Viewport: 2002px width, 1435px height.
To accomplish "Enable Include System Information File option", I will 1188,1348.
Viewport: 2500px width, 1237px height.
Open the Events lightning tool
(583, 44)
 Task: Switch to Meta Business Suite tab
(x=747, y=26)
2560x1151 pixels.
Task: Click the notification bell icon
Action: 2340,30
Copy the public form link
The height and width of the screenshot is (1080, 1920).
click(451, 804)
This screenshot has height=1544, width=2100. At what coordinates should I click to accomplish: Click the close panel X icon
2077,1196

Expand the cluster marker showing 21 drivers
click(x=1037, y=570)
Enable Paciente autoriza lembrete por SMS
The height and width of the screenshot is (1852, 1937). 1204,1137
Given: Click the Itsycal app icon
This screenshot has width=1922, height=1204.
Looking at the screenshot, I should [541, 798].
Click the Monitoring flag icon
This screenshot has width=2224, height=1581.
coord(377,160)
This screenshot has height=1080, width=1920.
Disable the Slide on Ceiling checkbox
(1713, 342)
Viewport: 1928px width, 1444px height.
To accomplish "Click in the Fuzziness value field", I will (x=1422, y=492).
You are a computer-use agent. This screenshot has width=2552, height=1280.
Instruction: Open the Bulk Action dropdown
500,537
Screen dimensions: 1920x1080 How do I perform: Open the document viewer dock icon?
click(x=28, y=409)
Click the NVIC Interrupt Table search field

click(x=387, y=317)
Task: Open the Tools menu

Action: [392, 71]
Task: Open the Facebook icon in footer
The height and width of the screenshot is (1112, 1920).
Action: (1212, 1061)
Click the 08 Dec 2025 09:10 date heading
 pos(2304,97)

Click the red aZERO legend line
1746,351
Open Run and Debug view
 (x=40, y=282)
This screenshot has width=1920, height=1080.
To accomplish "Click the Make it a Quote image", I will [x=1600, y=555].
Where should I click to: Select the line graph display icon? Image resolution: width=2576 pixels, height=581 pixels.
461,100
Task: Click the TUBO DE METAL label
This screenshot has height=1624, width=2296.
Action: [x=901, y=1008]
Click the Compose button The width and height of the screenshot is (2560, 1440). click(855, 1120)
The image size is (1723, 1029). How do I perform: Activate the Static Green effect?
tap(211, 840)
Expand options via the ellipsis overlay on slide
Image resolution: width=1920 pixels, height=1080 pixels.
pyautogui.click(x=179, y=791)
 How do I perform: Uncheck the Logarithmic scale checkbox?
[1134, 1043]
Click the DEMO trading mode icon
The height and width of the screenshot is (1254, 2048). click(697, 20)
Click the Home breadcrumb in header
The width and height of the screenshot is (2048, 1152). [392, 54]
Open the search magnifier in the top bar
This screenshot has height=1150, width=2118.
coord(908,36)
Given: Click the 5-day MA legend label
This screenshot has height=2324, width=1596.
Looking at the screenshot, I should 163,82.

^^^^^^^^

What you will do:
Write out exactly, and only, each line from the one with "Task: Open the Facebook icon in footer" down to the last line of the records above.

Solution to this task:
Task: Open the Facebook icon in footer
The height and width of the screenshot is (1112, 1920).
Action: (1212, 1061)
Click the 08 Dec 2025 09:10 date heading
 pos(2304,97)

Click the red aZERO legend line
1746,351
Open Run and Debug view
 (x=40, y=282)
This screenshot has width=1920, height=1080.
To accomplish "Click the Make it a Quote image", I will [x=1600, y=555].
Where should I click to: Select the line graph display icon? Image resolution: width=2576 pixels, height=581 pixels.
461,100
Task: Click the TUBO DE METAL label
This screenshot has height=1624, width=2296.
Action: [x=901, y=1008]
Click the Compose button The width and height of the screenshot is (2560, 1440). click(855, 1120)
The image size is (1723, 1029). How do I perform: Activate the Static Green effect?
tap(211, 840)
Expand options via the ellipsis overlay on slide
Image resolution: width=1920 pixels, height=1080 pixels.
pyautogui.click(x=179, y=791)
 How do I perform: Uncheck the Logarithmic scale checkbox?
[1134, 1043]
Click the DEMO trading mode icon
The height and width of the screenshot is (1254, 2048). click(697, 20)
Click the Home breadcrumb in header
The width and height of the screenshot is (2048, 1152). [392, 54]
Open the search magnifier in the top bar
This screenshot has height=1150, width=2118.
coord(908,36)
Given: Click the 5-day MA legend label
This screenshot has height=2324, width=1596.
Looking at the screenshot, I should 163,82.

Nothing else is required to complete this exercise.